__Problem description__:
Please write out all of the data below exactly, without including the pictures.

__Data for this task__:

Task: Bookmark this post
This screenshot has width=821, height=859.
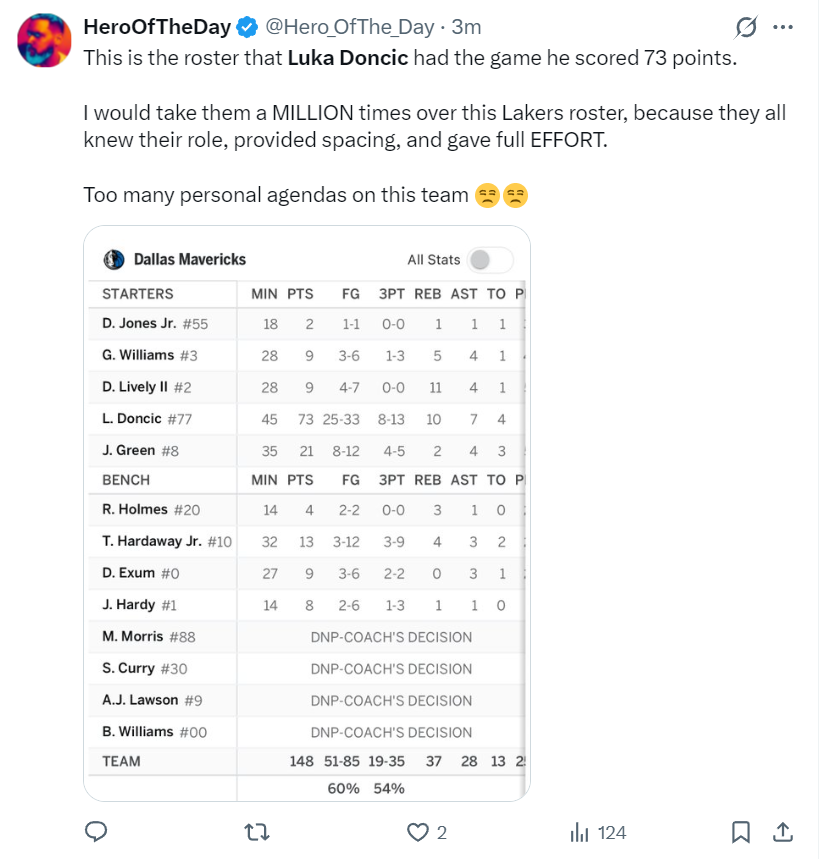Action: (741, 832)
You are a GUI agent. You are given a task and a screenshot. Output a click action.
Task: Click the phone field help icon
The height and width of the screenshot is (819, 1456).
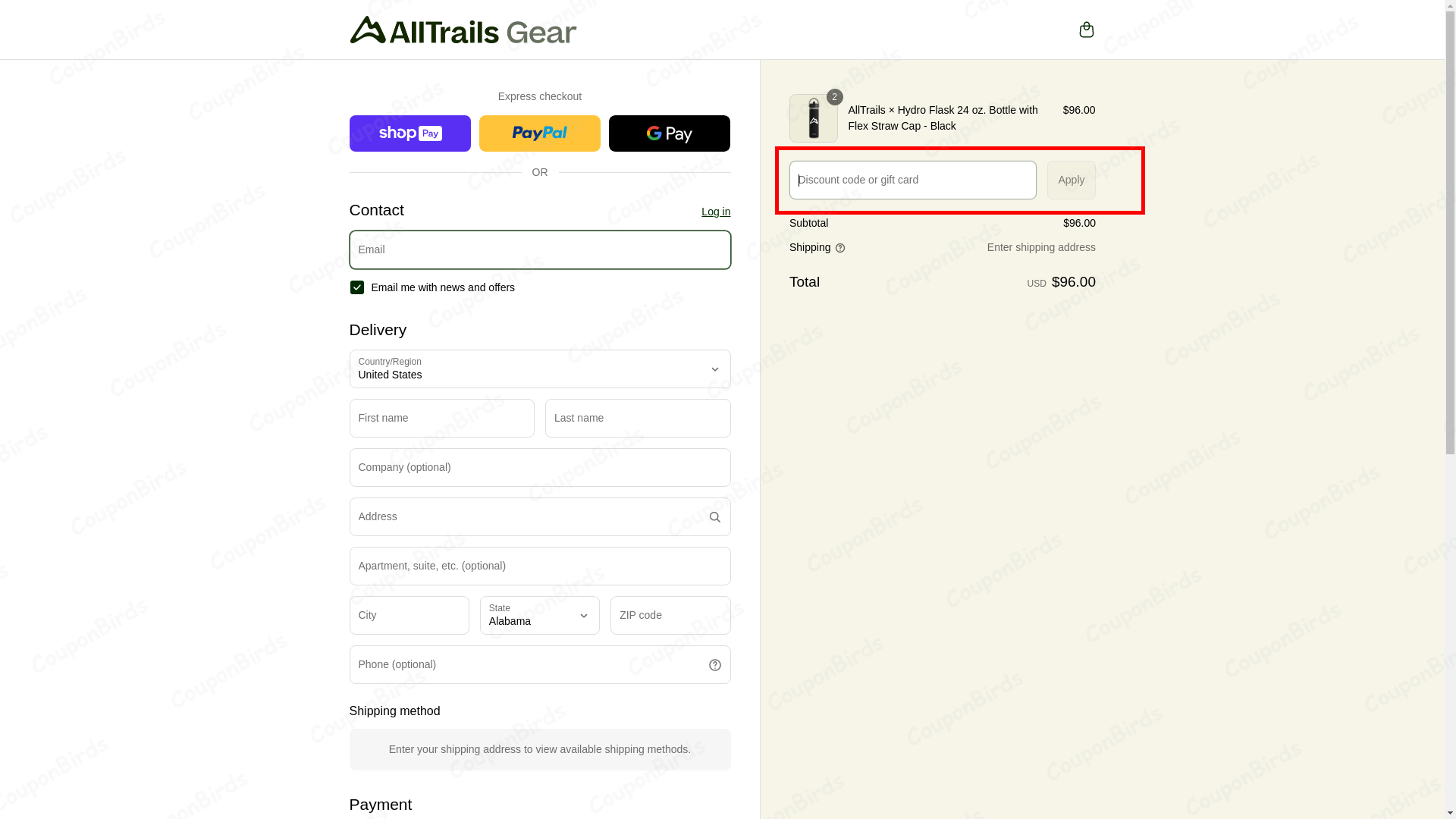tap(714, 664)
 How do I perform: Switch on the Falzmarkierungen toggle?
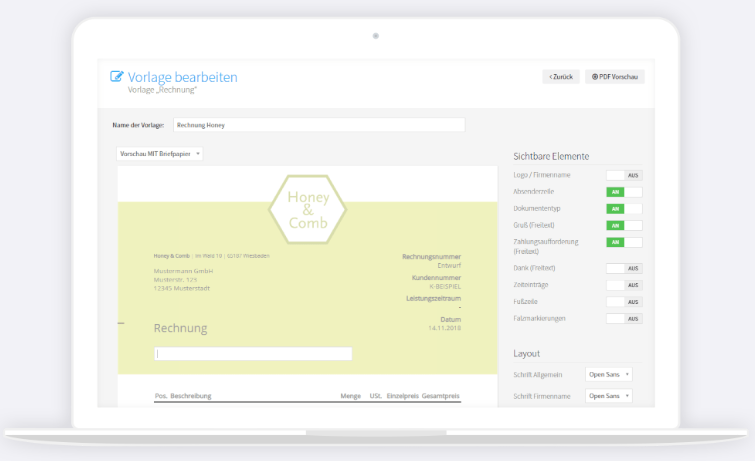coord(624,318)
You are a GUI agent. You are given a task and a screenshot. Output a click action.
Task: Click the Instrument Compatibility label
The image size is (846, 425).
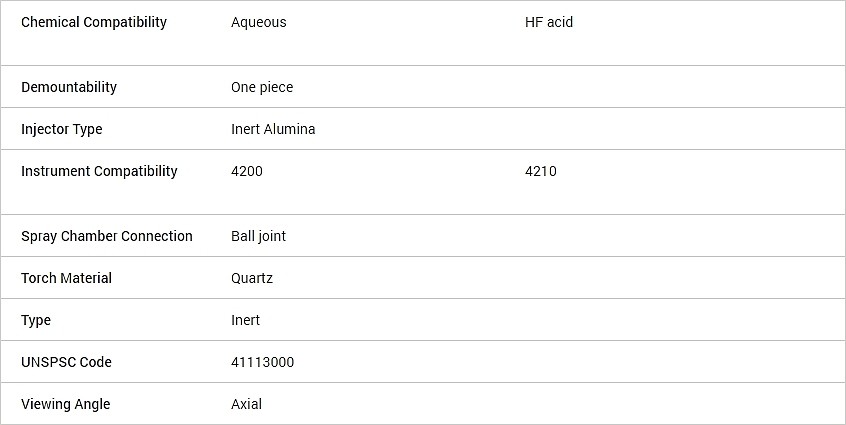pyautogui.click(x=99, y=172)
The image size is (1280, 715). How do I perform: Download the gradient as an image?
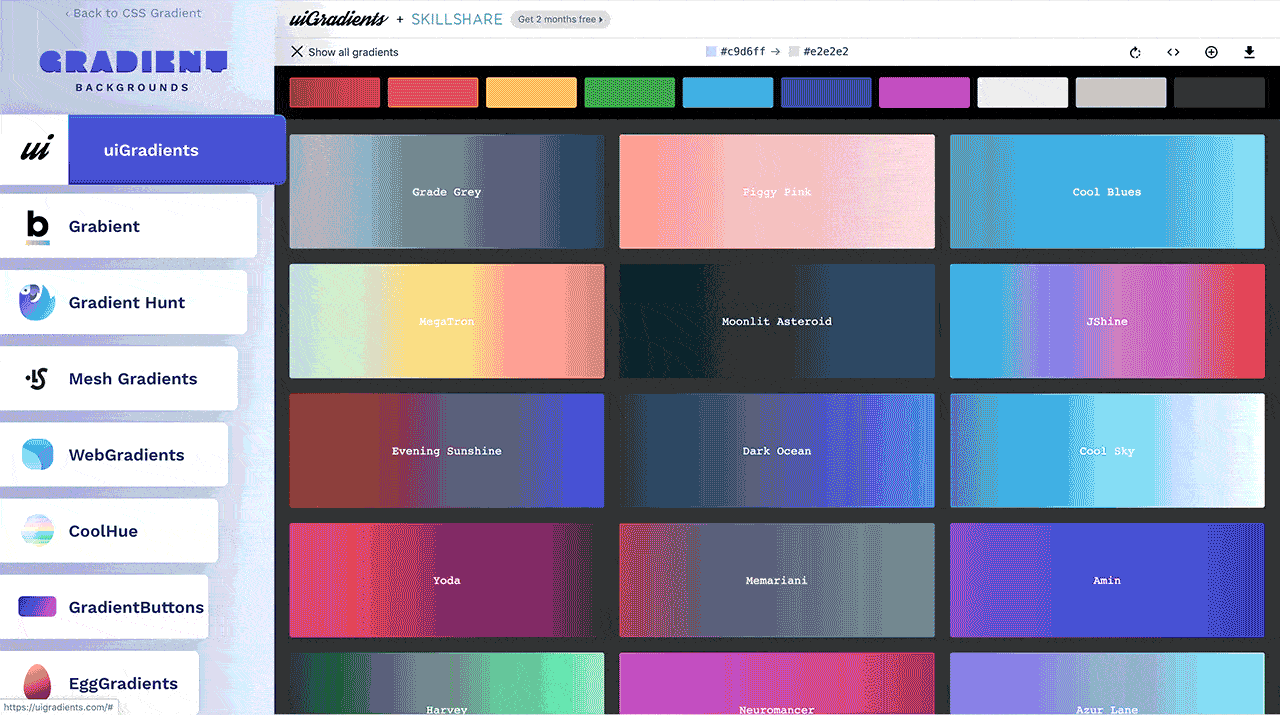(1249, 52)
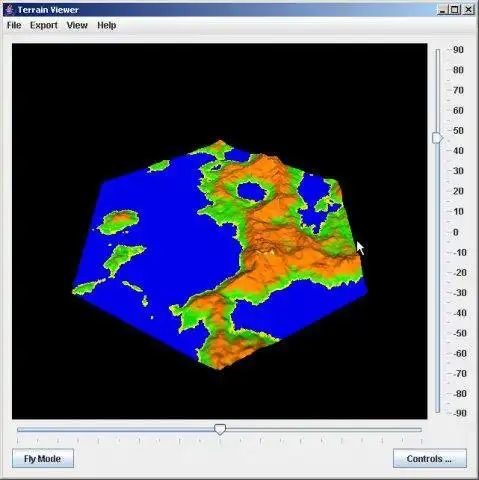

__Output of the task__:
Task: Bookmark this post
This screenshot has width=821, height=859.
Action: (741, 832)
You are a GUI agent. You are given a task and a screenshot. Output a click action.
Task: Click the phone field help icon
The height and width of the screenshot is (819, 1456).
tap(714, 664)
 How do I perform: Switch on the Falzmarkierungen toggle?
coord(624,318)
You are a GUI agent. You are given a task and a screenshot. Output a click action.
Task: Click the Instrument Compatibility label
The image size is (846, 425).
pyautogui.click(x=99, y=172)
The image size is (1280, 715). How do I perform: Download the gradient as an image?
(1249, 52)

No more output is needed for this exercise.